OGH 5Ob28/94

OGH5Ob28/9417.5.1994

Der Oberste Gerichtshof hat durch den Senatspräsidenten des Obersten Gerichtshofes Dr. Zehetner als Vorsitzenden und durch die Hofräte des Obersten Gerichtshofes Dr. Schwarz, Dr. Floßmann, Dr. Adamovic und Dr. Baumann als weitere Richter in der Grundbuchssache der Antragsteller 1. Franz M*****, ***** 2. Brigitte M*****, ebendort, 3. Friedrich S*****, ***** und 4. Margarethe S*****, ebendort, sämtliche vertreten durch Dr. Horst Brunner und Dr. Emilio Stock, Rechtsanwälte in Kitzbühel, wegen Grundbuchshandlungen in der EZ *****, Grundbuch *****, infolge Rekurses von 1. des Anton T*****, ***** und 2. der Maria Theresia D*****, ebendort, beide vertreten durch Dr.
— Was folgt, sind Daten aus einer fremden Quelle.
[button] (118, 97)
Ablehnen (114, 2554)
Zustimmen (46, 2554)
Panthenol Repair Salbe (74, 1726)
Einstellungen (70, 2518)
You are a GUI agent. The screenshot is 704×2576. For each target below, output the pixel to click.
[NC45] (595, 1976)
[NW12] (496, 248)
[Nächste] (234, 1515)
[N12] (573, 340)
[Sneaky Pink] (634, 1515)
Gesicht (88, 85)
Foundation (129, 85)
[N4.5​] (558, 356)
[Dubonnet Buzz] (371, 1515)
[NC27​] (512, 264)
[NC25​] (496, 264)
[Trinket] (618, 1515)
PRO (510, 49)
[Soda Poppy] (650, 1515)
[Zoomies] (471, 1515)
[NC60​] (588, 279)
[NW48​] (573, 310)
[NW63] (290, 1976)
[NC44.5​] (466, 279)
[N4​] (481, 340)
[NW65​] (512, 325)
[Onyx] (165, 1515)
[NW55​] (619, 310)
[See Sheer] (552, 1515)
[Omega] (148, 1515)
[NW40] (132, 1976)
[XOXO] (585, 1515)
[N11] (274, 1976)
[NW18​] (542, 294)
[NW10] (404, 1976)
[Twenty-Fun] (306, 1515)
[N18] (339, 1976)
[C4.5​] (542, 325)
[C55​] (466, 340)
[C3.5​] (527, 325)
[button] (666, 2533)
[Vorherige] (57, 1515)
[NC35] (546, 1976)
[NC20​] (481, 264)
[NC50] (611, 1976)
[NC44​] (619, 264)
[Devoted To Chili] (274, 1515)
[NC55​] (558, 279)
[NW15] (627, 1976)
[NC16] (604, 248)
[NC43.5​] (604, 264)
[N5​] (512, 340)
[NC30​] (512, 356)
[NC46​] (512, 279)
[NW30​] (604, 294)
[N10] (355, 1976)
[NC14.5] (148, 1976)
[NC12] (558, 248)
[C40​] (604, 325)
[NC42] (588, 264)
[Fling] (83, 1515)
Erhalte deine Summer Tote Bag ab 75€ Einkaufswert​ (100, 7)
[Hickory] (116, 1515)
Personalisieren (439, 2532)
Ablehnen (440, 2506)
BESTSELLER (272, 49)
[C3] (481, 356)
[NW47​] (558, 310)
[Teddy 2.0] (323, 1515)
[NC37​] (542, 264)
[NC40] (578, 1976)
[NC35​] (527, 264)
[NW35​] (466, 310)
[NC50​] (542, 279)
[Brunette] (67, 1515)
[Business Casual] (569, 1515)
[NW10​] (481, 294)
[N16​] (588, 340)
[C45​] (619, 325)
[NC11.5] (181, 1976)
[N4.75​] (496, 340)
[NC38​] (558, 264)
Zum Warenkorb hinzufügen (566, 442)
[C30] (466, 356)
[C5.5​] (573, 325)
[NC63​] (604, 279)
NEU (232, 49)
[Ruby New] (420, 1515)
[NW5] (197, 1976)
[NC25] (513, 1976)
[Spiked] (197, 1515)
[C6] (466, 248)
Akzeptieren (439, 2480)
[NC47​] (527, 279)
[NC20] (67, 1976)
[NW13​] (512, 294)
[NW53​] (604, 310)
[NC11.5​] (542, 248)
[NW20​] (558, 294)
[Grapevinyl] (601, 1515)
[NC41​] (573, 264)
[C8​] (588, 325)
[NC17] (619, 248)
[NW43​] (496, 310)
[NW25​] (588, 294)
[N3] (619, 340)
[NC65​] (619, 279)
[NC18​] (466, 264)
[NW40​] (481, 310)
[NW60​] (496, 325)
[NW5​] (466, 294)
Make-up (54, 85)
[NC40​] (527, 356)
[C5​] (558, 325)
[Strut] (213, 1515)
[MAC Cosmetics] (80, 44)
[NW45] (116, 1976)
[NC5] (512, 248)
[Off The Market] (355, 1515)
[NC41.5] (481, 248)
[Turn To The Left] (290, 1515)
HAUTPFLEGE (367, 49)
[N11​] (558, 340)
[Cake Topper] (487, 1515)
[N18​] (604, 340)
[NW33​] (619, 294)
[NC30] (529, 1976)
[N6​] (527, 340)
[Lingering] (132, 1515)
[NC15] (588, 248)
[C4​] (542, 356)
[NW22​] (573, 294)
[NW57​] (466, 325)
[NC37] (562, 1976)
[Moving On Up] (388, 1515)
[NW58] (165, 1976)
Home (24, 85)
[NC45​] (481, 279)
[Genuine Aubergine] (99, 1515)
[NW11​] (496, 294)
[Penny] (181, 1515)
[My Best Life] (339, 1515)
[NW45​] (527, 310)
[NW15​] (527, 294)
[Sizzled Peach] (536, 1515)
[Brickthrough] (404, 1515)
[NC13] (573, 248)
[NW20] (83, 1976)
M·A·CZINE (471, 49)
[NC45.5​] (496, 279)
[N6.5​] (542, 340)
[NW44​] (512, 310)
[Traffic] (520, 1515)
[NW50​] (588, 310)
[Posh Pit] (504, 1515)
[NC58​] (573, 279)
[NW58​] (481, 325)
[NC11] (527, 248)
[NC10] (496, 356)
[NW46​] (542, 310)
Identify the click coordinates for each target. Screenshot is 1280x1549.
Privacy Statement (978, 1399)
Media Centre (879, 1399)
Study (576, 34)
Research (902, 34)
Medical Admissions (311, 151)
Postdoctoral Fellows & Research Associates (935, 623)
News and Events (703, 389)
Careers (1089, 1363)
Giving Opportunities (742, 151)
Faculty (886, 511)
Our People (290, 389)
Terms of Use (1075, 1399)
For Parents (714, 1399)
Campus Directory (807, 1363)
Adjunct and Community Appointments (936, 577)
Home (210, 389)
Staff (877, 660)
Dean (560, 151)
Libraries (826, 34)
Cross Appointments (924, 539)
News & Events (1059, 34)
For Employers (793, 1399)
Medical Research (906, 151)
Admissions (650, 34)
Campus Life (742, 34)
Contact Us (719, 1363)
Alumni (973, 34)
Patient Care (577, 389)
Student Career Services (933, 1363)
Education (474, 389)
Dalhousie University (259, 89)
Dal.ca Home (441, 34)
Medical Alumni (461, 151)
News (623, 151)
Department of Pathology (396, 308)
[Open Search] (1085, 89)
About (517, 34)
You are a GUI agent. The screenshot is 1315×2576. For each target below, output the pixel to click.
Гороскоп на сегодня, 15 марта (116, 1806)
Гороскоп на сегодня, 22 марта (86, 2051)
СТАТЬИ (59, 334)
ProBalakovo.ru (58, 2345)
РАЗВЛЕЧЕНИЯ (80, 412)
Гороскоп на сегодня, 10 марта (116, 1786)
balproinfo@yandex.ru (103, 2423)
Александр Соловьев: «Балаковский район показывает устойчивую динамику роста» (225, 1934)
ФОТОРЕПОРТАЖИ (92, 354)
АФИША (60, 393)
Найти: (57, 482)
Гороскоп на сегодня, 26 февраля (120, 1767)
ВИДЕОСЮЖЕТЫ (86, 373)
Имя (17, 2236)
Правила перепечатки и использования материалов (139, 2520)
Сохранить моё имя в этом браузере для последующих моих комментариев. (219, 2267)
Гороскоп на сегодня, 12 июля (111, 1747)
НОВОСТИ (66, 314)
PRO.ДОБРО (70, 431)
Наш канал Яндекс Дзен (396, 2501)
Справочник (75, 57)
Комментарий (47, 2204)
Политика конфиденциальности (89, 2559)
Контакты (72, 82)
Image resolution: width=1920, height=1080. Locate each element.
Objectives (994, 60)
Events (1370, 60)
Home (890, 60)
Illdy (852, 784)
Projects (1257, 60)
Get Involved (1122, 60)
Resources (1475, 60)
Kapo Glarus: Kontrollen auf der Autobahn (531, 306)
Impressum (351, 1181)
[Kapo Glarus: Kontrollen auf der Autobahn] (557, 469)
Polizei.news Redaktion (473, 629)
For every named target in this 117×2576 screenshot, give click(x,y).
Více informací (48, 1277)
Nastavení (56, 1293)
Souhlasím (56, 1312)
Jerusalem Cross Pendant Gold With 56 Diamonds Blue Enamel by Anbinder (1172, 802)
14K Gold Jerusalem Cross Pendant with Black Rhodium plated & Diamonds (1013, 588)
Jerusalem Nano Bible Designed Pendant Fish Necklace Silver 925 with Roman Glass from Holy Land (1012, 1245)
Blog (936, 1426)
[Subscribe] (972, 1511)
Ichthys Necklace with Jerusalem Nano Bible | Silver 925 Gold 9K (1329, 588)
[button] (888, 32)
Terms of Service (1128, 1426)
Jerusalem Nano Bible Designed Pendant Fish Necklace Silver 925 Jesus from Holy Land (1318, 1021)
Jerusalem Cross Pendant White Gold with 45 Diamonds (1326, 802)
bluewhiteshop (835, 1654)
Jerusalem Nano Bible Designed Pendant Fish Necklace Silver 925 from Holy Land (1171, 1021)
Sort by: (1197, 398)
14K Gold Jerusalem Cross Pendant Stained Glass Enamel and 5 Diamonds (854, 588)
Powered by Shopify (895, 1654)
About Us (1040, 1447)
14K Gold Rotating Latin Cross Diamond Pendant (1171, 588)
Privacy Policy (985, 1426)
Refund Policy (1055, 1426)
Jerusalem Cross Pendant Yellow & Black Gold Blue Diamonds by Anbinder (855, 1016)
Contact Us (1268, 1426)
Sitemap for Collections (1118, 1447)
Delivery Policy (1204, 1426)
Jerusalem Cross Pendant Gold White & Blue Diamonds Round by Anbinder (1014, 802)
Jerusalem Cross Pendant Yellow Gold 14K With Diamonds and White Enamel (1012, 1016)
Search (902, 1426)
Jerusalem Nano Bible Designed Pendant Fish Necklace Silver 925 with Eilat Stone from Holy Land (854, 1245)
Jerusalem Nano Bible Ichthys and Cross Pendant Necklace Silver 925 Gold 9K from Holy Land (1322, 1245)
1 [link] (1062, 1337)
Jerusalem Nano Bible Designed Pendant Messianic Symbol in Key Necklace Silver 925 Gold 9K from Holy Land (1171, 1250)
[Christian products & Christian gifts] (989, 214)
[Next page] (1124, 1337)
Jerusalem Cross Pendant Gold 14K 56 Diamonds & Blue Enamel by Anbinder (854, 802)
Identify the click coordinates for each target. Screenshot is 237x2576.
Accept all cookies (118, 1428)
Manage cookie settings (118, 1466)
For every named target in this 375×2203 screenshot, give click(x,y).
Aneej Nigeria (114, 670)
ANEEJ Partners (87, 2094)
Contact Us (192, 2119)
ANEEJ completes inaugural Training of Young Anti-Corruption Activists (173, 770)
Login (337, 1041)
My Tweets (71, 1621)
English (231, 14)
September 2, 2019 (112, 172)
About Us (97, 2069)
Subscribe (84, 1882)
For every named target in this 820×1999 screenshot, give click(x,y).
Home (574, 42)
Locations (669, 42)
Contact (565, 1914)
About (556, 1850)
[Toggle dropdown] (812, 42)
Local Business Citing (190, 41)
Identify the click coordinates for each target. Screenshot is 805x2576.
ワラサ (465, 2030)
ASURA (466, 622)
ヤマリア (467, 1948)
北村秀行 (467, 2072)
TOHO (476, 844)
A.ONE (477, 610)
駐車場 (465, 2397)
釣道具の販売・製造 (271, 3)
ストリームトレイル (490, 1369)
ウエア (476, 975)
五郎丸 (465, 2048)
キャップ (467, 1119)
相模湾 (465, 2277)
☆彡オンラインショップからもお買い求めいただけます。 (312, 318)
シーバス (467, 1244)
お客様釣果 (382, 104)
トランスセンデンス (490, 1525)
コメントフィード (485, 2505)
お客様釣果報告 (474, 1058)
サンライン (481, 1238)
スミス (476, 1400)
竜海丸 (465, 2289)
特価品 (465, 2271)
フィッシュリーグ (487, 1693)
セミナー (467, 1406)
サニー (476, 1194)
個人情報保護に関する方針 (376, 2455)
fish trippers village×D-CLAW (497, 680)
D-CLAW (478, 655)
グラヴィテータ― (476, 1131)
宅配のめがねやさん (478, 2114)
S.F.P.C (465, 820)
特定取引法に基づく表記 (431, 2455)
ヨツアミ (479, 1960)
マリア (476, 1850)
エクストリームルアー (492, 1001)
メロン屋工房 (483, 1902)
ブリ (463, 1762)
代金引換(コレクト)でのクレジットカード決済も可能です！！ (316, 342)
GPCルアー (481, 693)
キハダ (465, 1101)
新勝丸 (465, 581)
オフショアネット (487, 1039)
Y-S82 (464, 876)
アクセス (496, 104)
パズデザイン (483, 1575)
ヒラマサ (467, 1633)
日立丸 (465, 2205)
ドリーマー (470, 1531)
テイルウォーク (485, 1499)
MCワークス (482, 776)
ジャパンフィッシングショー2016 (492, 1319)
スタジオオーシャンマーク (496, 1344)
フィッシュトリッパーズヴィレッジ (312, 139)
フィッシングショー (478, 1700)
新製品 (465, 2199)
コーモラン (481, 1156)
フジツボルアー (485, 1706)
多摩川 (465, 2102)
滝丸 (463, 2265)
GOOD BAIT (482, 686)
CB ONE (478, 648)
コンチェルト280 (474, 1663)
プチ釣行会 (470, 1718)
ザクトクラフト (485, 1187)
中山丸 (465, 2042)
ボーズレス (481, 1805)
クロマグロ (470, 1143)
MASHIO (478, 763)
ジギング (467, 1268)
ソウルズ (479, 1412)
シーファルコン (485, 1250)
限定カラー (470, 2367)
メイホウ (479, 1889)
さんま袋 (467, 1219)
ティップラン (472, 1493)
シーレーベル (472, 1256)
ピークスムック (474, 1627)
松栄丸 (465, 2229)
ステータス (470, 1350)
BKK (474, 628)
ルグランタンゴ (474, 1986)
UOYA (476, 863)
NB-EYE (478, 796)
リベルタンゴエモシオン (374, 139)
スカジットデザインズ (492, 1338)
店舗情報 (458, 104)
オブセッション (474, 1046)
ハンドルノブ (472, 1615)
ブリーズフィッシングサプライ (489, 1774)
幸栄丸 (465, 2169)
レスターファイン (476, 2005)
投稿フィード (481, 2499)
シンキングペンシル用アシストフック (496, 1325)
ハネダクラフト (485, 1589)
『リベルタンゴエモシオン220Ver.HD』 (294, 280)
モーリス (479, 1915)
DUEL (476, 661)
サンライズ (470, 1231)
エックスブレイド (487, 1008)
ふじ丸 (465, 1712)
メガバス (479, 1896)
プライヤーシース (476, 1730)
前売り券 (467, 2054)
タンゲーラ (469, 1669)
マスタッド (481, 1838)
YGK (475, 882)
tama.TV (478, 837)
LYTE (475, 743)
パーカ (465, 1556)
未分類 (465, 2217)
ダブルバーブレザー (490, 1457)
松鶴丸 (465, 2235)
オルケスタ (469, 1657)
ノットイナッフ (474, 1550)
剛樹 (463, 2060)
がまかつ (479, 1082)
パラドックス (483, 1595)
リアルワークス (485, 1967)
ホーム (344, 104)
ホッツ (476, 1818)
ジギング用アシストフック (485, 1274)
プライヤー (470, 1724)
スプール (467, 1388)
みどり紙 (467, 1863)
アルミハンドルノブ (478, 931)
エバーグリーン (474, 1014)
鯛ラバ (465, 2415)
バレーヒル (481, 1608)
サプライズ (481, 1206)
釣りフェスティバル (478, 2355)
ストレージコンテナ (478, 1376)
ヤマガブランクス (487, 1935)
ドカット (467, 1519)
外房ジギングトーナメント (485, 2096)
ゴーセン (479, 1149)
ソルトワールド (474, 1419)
Bernhard Heitzmann, gegen den Beschluß des Landesgerichtes Innsbruck als Rekursgerichtes vom 8. Oktober 1993, GZ 3 b R 139/93-4, mit dem der Beschluß des Bezirksgerichtes Kitzbühel vom 23. Juni 1993, TZ 2290/93-2, bestätigt wurde, in nichtöffentlicher Sitzung den

Beschluß

gefaßt:

 

Spruch:

Dem Revisionsrekurs wird Folge gegeben.

Der Beschluß des Erstgerichtes und die Entscheidung des Rekursgerichtes hinsichtlich des Punktes 2.) ihres Spruches, die in Ansehung der Bewilligung des Grundbuchsantrages zu Punkt

I. (Einverleibung der Löschung des Pfandrechtes für Darlehensforderung des Ö***** ob der gesamten Liegenschaft) als unangefochten unberührt bleiben, werden im übrigen, d.h. hinsichtlich der weiteren Anträge, nämlich

II. der Ersichtlichmachung der Aufschrift "Wohnungseigentum",

III. der Einverleibung des Wohnungseigentums an der Wohnungseigentumseinheit top 1 für den Erstantragsteller und die Zweitantragstellerin an je 141/380 Anteilen unter gleichzeitiger Verbindung dieser Anteile gemäß § 12 Abs 1 WEG 1975,

IV. der Einverleibung des Eigentumsrechtes und des Wohnungseigentums für den Drittantragsteller und die Viertantragstellerin an 98/380 Anteilen (top 2) im Rang der Anmerkung B-LNR 1 d und 2 d je zur ideellen Hälfte unter gleichzeitiger Verbindung dieser Anteile gemäß § 12 Abs 1 WEG 1975,

V. der Einverleibung des Vorkaufsrechtes für den Drittantragsteller und die Viertantragstellerin (in dieser Reihenfolge) ob den je 141/380 Anteilen des Erstantragstellers und der Zweitantragstellerin;

VI. hinsichtlich der Eintragungen ob den je 49/380 Anteilen des Drittantragstellers und der Viertantragstellerin, und zwar

1. der Einverleibung des Vorkaufsrechtes für den Erstantragsteller und die Zweitantragstellerin (in dieser Reihenfolge);

2. der Einverleibung der Löschung der Pfandrechte der B***** AG, C-LNR 1 a im Betrag von 571.702,-- S sA und C-LNR 2 a im Betrag von 214.900,-- S sA, und

3. der Einverleibung der Löschung der Pfandrechte zugunsten des Ö***** AG C-LNr 11 im Höchstbetrag von 120.000,-- S und C-LNR 13 im Höchstbetrag von 240.000,-- S, dahin abgeändert, daß diese Grundbuchsanträge

abgewiesen werden.

Text

Begründung

Die Ehegatten Franz und Brigitte M***** sind je zur Hälfte Eigentümer der Liegenschaft EZ ***** Grundbuch *****, bestehend aus den Grundstücken Nr. 942/3 und 942/4 mit einer Gesamtfläche von 1400 m**2 *****. Unter C-LNr 8 ist die Dienstbarkeit des Gehens und Fahrens auf dem Grundstück 942/3 gemäß Dienstbarkeitsvertrag vom 22. Oktober 1984 für Anton T*****, Maria Theresia D***** und Irmgard D***** und unter C-LNr 9 das Vorkaufsrecht aufgrund desselben Vertrages für Maria Theresia D***** und Anton T***** in dieser Reihenfolge (GZ 4356/86) einverleibt.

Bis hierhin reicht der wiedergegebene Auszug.